Poker has long been considered a benchmark for testing artificial intelligence (AI), due to the random and hidden nature of the game. But now researchers at Facebook and Carnegie Mellon University (CMU) say they have developed an AI bot called Pluribus that defeated five top players in the popular poker game Texas Hold’em for the first time.
The results of the unprecedented win, published in the journal Science on Thursday, showed that AI can have “strategic reasoning that supersedes humans, even in multiplayer settings,” said CMU computer science professor Tuomas Sandholm in an interview.
In Texas Hold‘em, the world’s most popular form of poker, multiple players are dealt two facedown cards, and they bet money by guessing their opponents’ next moves. The psychological game involves a level of strategy that isn’t found in others such as Go and chess, in which adversaries are aware of their opponents’ pieces.
For that reason, Sandholm calls poker an “imperfect information” game with unknown variables, much like real-world scenarios including business deals predicated on market variability.
AI in gaming has come a long way since the IBM Deep Blue computer famously beat a professional player in a six-game chess match for the first time in 1997.
But the strategic reasoning involved in defeating multiple top human players in Texas Hold‘em has stumped AI bots until now.
The experiment used two variations of six players at the table: one consisting of five professional poker players against Pluribus, and another of one human against five copies of the AI bot. The list of professionals included four-time World Poker Tour champion Darren Elias and 14 other players who have won world championships or taken home more than $1 million in prizes.
“The bot wasn’t just playing against some middle-of-the-road pros,” said Elias in a Facebook blog post. “It was playing some of the best players in the world.”
Over the past 16 years, Sandholm has been researching poker as an insight into AI strategy at his lab. The development of an AI player that beats human pros could have wide-ranging implications in fields like negotiation, trade optimization, investment banking and politics, Sandholm said.

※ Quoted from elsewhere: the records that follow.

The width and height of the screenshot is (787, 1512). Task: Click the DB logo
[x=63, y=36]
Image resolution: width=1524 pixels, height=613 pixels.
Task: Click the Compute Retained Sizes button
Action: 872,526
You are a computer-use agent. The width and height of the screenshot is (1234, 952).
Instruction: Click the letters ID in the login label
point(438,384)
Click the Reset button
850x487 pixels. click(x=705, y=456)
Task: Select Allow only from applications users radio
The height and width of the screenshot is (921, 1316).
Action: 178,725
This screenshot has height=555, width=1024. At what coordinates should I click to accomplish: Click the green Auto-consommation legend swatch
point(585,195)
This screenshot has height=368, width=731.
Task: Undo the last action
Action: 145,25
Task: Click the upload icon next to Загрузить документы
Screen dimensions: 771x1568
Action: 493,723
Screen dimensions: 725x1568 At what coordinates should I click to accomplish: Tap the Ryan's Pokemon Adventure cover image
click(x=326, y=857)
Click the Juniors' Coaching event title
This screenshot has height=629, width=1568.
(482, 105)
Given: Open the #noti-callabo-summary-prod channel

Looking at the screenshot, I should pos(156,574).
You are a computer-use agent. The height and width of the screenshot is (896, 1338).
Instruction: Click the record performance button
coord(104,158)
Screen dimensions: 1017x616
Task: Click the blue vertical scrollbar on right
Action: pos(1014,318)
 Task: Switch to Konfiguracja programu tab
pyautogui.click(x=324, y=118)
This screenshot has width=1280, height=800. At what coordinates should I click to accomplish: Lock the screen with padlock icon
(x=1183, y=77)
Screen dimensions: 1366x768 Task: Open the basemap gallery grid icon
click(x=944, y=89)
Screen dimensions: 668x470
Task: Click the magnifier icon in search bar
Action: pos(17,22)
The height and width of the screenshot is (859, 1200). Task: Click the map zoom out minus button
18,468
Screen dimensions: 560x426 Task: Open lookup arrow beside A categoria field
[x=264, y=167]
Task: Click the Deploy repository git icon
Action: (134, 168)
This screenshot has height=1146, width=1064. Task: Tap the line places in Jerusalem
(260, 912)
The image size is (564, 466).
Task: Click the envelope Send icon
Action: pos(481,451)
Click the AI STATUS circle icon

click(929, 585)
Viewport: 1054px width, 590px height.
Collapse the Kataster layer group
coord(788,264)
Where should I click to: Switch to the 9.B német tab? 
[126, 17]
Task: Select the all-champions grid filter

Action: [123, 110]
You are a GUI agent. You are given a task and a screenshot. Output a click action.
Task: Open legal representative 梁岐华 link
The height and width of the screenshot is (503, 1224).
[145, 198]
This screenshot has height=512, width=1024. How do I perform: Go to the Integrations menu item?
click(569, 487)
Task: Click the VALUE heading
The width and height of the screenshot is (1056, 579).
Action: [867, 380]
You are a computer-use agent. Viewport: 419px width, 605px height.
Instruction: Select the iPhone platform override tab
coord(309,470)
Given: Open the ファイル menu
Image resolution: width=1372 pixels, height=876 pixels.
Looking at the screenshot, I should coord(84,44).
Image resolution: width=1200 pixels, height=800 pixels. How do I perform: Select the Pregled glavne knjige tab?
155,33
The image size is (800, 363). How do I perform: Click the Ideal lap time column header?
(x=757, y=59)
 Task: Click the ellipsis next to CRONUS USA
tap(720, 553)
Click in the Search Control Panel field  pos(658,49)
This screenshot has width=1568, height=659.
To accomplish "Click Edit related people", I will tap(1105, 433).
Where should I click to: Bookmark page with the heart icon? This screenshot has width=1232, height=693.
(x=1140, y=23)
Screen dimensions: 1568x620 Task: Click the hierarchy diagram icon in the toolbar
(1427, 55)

“The research is not about going to Vegas and sitting down at a poker table,” said Facebook AI research scientist Noam Brown in an interview. “It’s about advancing fundamental AI, and in particular this question of dealing with hidden information in a multi-agent environment.” When asked about the company’s plans for applying the research to its own platform, he said Facebook does not have a particular product in mind: “It’s about making a long-term investment in AI.”
All of the previous benchmark games that an AI bot has mastered were those involving one player and one loser, while high-stakes situations in the real world customarily involve multiple people. The research will be relevant to future developments in cyber security, fraud detection and navigating traffic with self-driving cars, said Brown.
Since the collaboration between CMU and Facebook began in December, researchers built on the code that they had worked on for decades and added a self-play algorithm in which Pluribus played against itself, continuously improving upon past moves until it created better strategies.
“If the AI wants to know what would have happened if some other action had been chosen, then it need only ask itself what it would have done in response to that action,” Brown wrote in a Facebook blog post.
Sandholm has founded two companies to apply the technology behind Pluribus to real-world settings. One, called Strategic Machine, pursues business and gaming applications. Some of the technology applications include its use in optimizing strategies in investment banking or determining how political candidates can obtain campaign donations in different states.
Sandholm said Strategic Machine can also help companies like Amazon, Target and Walmart determine pricing in a predictive way, as opposed to reactive, in which the companies traditionally base prices off their competitors. “This would allow you to think ahead and to drive the market,” said Sandholm.
The other company, called Strategy Robot, uses the research from his lab to simulate military strategy. He clarified that the code created in collaboration with Facebook for Pluribus can only be used in poker, and therefore has no military applications.
According to Brown, the final major milestone for AI bots was progressing from a two-player poker game to multiple players.
“Now that we’ve achieved that,” said Brown, “it’s really about going beyond poker to other domains.”